SOURCE DOCUMENT:
# # # #

How to do it?:

Submission: Submit the link on Github of the assignment to Canvas under Assignment 4.


1. Install tidyverse package

An R package can be installed by install.packages function. Install tidyverse if you have not done so.

install.packages('tidyverse')

2. Read the data using read_csv

Use read_csv function to import the US Covid 19 data at link. Don’t forget to import tidyverse (library(tidyverse)) so that you can use read_csv.


3. Fix the date and ceate some new variables

lubridate is a package of the tidyverse packages. We will make uses of lubridate in this question.

library(lubridate)
df$month = month(df$date)

# day of the week
df$weekday = wday(df$date)

# day of the month
df$monthday <- mday(df$date)

4. Create new variables with case_when.

The function case_when is a good option to create a new variable from existing variable. For example, this below codes create a new variable, daily_death, from deathIncrease variable. deathIncrease is the number of daily new death by Covid19. The new variable daily_death takes three values: low (if deathIncrease less than 3), medium (deathIncrease from 3 to 14), and high (deathIncrease more than 14). Please notice that this can also be done in a different way as shown in Assignment 3.

df$daily_death <- case_when(
  df$deathIncrease <3 ~ 'low',
  df$deathIncrease <=14 ~ 'medium',
  TRUE ~ 'high'
)

5. Select function

Use the select function to deselect the column totalTestsViral from the data.


6. Pipe Operator ( %>% )

Pipe operator offers another way to write R codes. Many times, it makes the codes more readable. Pipe works very well with all the tidyverse packages. Refer to these slides (slide 15, 16, 17 and 18) to rewrite the below codes using pipe operator

x <- c(1:10)

# square root of x
sqrt(x)

sum(sqrt(x))

log(sum(sqrt(x)))

# log base 2 of 16
log(16, 2)

# # # #

TASK INSTRUCTIONS:
• 1. Decide whether each statement agrees with the R assignment instructions. Answer yes or no for each, and quote the words of the instructions that settle it: (a) The GitHub link to the assignment is to be submitted to Canvas under Assignment 4. (b) The new variable daily_death takes the value medium when deathIncrease is more than 14. (c) The select function is to be used to deselect the column totalTestsViral.
• 2. Reproduce the R assignment instructions word for word from "1. Install tidyverse" to "can use read_csv.".

(Collected data)
# # # #

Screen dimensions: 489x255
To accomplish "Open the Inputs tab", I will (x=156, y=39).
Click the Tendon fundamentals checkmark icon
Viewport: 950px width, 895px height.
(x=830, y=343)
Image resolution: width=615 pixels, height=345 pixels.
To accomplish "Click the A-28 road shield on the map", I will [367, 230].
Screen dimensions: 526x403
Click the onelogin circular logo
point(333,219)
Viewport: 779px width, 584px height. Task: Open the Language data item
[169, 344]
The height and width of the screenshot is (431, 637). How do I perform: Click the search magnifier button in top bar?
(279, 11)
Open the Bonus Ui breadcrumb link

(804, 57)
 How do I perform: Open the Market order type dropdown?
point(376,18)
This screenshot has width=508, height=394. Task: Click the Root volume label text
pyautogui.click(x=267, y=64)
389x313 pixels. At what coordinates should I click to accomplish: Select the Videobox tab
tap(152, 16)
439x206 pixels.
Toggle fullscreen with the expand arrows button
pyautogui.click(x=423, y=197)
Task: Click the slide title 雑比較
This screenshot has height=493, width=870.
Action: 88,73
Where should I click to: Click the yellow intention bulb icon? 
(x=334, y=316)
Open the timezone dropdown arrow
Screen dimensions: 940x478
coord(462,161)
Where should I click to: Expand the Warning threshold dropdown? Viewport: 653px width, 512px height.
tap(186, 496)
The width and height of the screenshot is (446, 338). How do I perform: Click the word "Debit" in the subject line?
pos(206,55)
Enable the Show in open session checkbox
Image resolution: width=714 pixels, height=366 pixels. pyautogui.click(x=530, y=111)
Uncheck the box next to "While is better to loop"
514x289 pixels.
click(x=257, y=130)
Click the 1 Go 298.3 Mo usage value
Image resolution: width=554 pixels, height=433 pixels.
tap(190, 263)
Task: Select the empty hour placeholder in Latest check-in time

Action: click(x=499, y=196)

# # # #

ANSWER LIST:
• 1.
(a) Yes: "Submit the link on Github of the assignment to Canvas under Assignment 4."
(b) No: "high (deathIncrease more than 14)"
(c) Yes: "Use the select function to deselect the column totalTestsViral from the data."

• 2.
1. Install tidyverse package

An R package can be installed by install.packages function. Install tidyverse if you have not done so.

install.packages('tidyverse')

2. Read the data using read_csv

Use read_csv function to import the US Covid 19 data at link. Don’t forget to import tidyverse (library(tidyverse)) so that you can use read_csv.